President Harrison's Fateful Inauguration

William Henry Harrison (Source: Library of Congress)
Daguerreotype of President William Henry Harrison made before his decision to speak for hours in freezing temperatures at his inauguration. (Source: Wikipedia)

Sometimes, the most memorable thing someone can do is die. William Henry Harrison, the ninth president of the United States was the first U.S. president to die in office, and , having died only a month in, that's about all he did in office. Harrison's other claim to fame, his lengthy inauguration speech, is also what killed him.

Before he became president at age 68, Harrison had already had a long career. He had been a general in the War of 1812, a congressman, a state senator, a territory governor, a U.S. senator, and ambassador to Columbia. When he decided to run for president in 1836, his wife strongly objected. She, too, was in her sixties, and the couple had buried two children in the past ten years; she was not excited about the prospect of being first lady. Happily for Mrs. Anna Tuthill Symmes Harrison, her husband lost the 1836 election. He did, however, win the 1840 election. After losing yet another child and falling seriously ill, Anna did not attend the fateful inauguration.[1]

March 4, 1841 was an wet, overcast day with a cold wind. John Quincy Adams wrote in his diary that the celebrations of the day were the biggest seen in the country since 1789. Harrison, nicknamed “Tippecanoe,” had run a campaign on an image of log cabins and hard cider and his supporters were a boisterous sort. A magnificent carriage had been constructed and presented for Harrison to ride to the Capitol. The old general declined and instead rode a horse along the avenue.

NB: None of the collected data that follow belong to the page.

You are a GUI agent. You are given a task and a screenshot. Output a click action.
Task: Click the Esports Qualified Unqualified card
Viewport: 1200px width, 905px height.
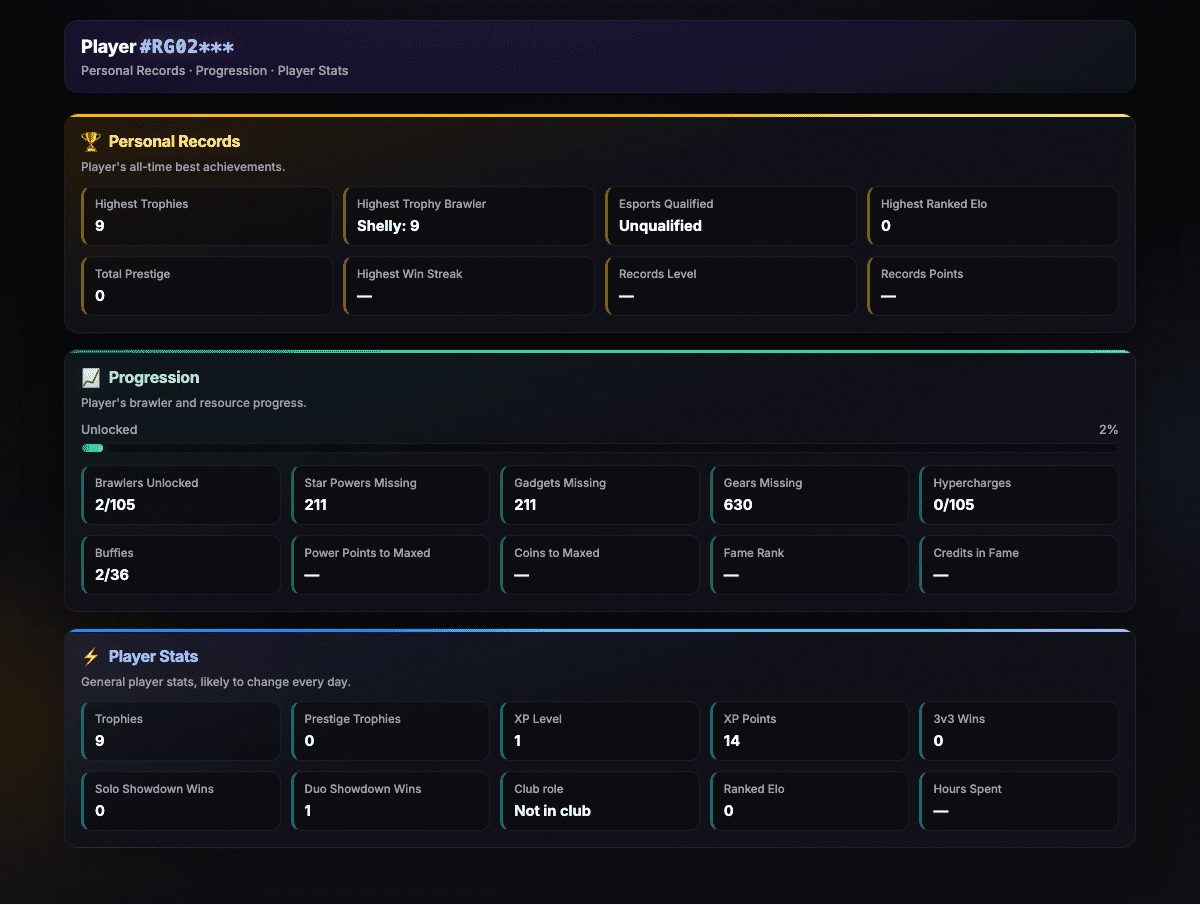coord(731,216)
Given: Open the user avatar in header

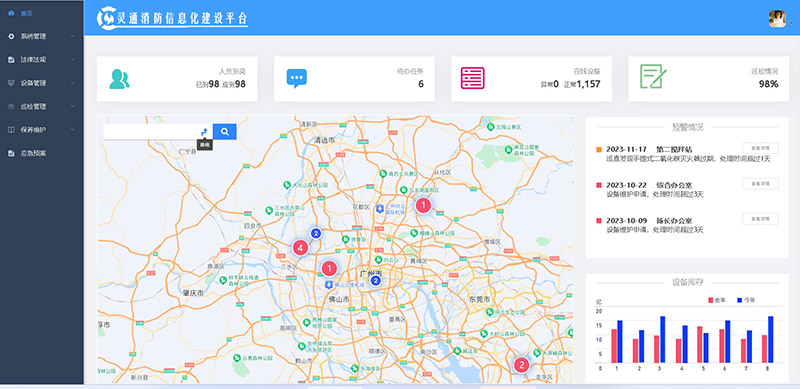Looking at the screenshot, I should (777, 19).
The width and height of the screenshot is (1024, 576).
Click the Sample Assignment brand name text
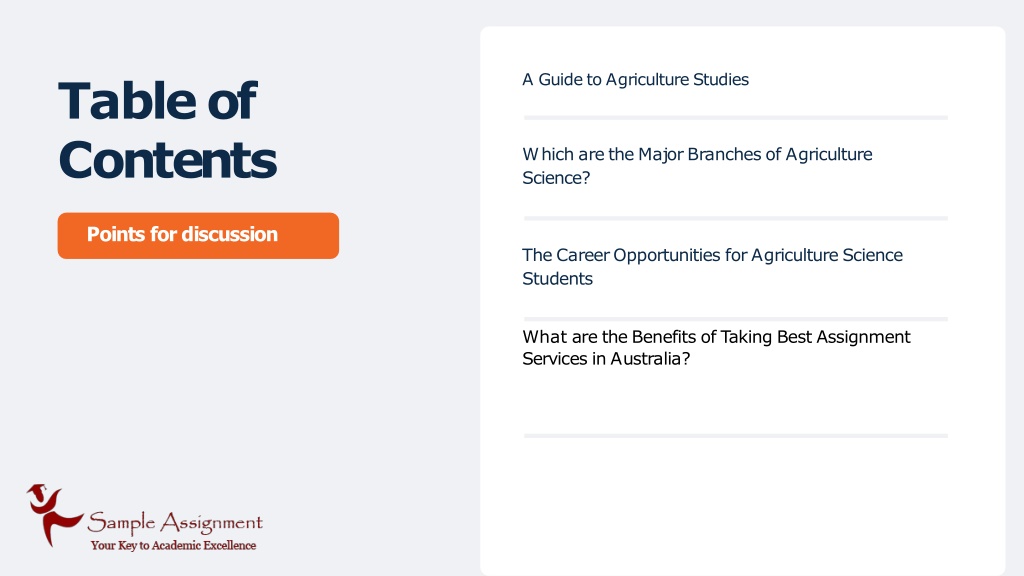tap(175, 522)
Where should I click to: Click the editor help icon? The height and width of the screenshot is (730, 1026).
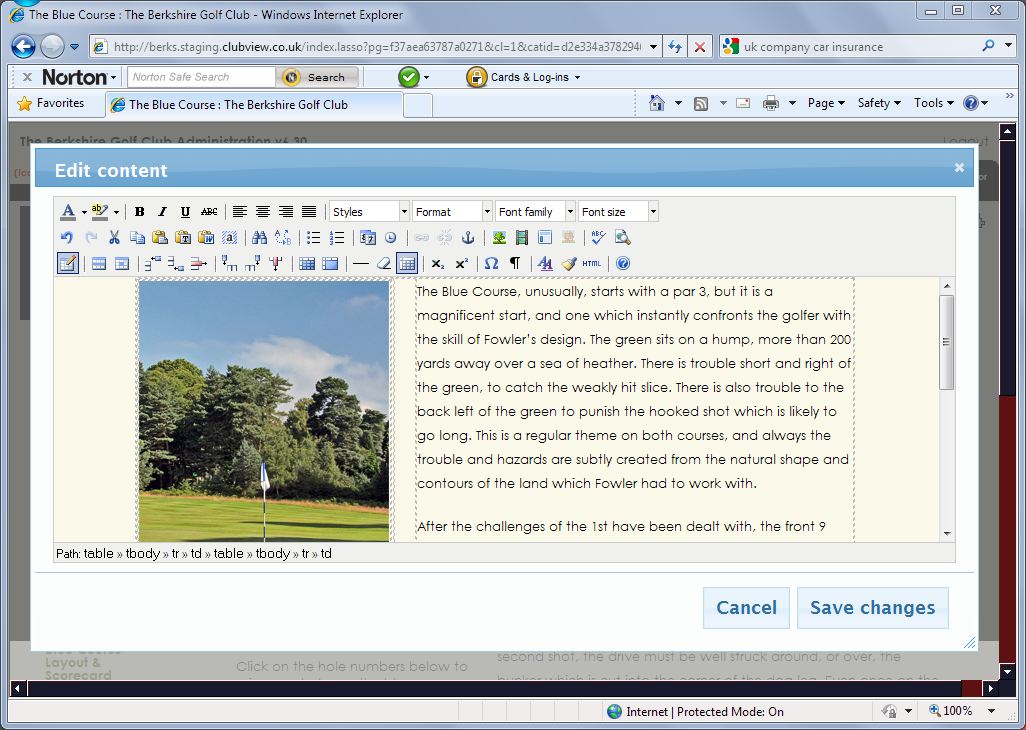(x=622, y=264)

Adams described the general: “He was on a mean looking white horse, in the center of seven others, in a plain frock coat or surtout, indistinguishable from any of those before, behind, or around him.” Harrison wore no overcoat, or hat, or gloves. Adams further added that the procession was unsightly and the painted banners were “awkward and ungainly.” So, he wasn't a fan.[2]

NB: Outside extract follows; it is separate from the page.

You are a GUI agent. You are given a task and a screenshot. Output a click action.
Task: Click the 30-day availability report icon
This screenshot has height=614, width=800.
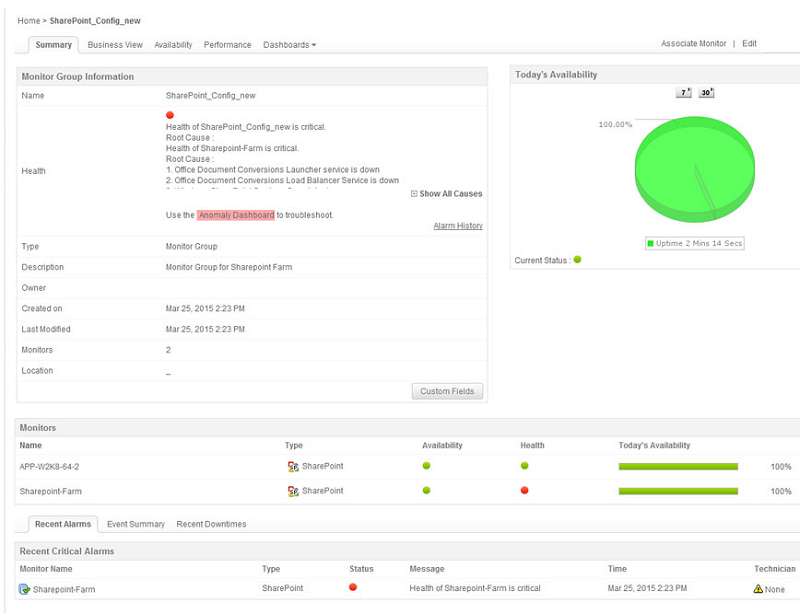point(706,93)
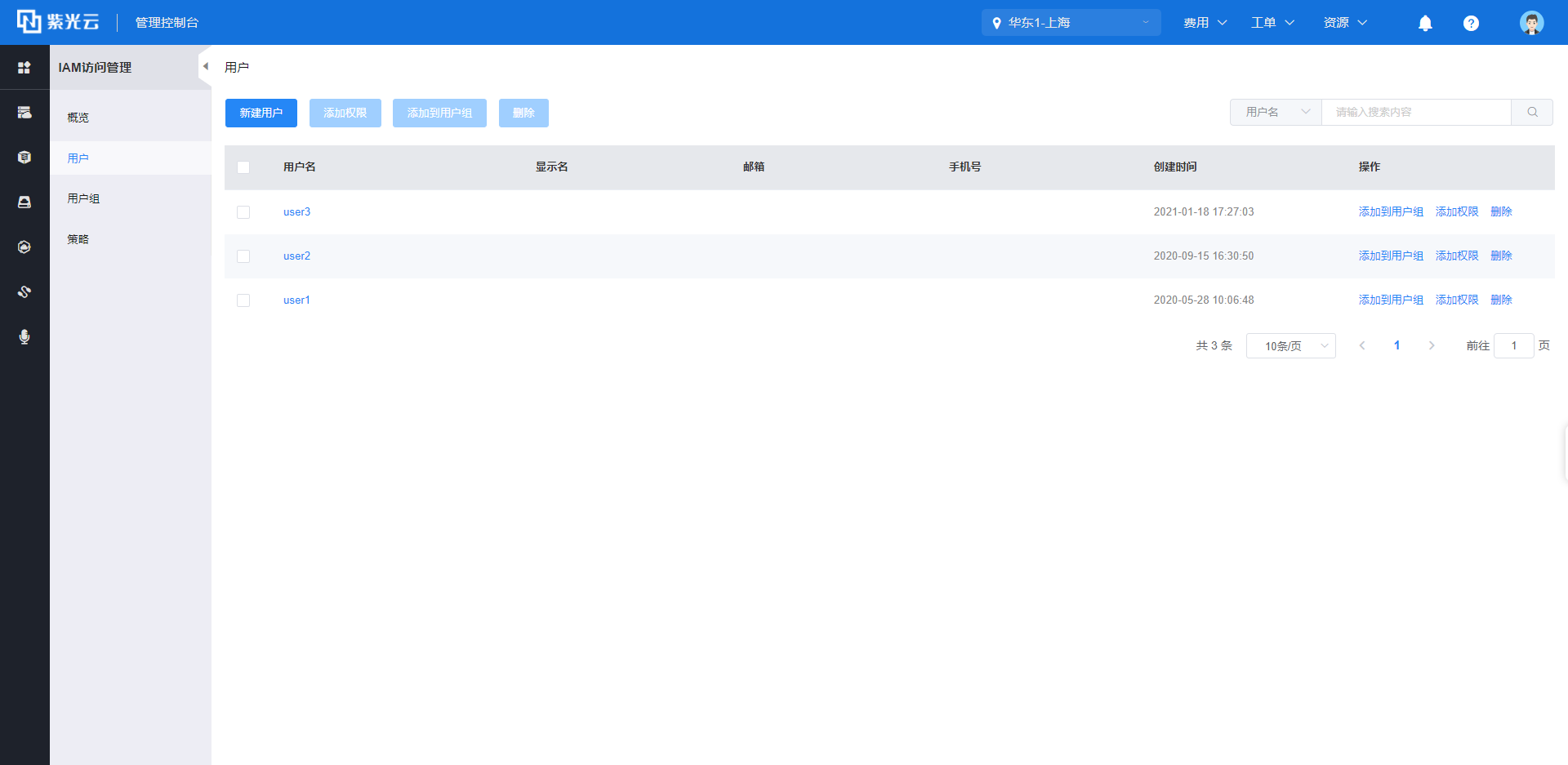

Sketch of President Harrison's inauguration March 4, 1841. (Source: Library of Congress)
No doubt most dressed warmer than the newly inaugurated president at Harrison's inauguration March 4, 1841. (Source: Library of Congress)

The enthusiastic crowd assembled was the largest yet recorded in the city, a rowdy “cavalcade” of militia companies, “Tippeconaoe clubs,” college students, school boys, and veteren comrades of Harrison. When the crowd quieted down and the president sworn it, that was when the famous speech began. At 8,445 words, it was the longest inauguration speech in U.S. history. The entire time, Harrison stood unprotected from the elements. After he finished, he climbed back on his horse and rode away.

Unsurprisingly, the elderly president caught a cold. The cold worsened into pneumonia. A month later, April 4, William Henry Harrison went in history as serving the shortest term in history, and the first to die in office. His wife received the news of his death while packing to move, having been outside of Washington the entirety of her term as first lady. It probably brought her little satisfaction to find she had been entirely right about her husband running for president.

Harrison's death had the benefit solidifying the presidential succession, a process which had never been used before, but his term in office had little other effect. Besides being the first to die, Harrison also had the honor of being the last president that was born a British citizen. Essentially, his fate is being the answer to obscure trivia questions. Well, in D.C. history, you take what you can get.

Sources:

Harrison's Inauguration.” American Treasures of the Library of Congress. LOC.gov.

Swearing-In Ceremony for President William H. Harrison.” Joint Congressional Committee on Inaugural Ceremonies. Inaugural.Senate.gov.

 

Footnotes

  1. ^ First Ladies: A Biographical Dictionary. Ed. Dorothy Schneider and Carl E. Schneider. (Facts on File: 2005).
  2. ^ “Inauguration Scenes and Incidents (1897).”Washington, D.C.: A turn of the century treasury. Ed. Frank Oppel and Tony Meisel. (Castle: 1987).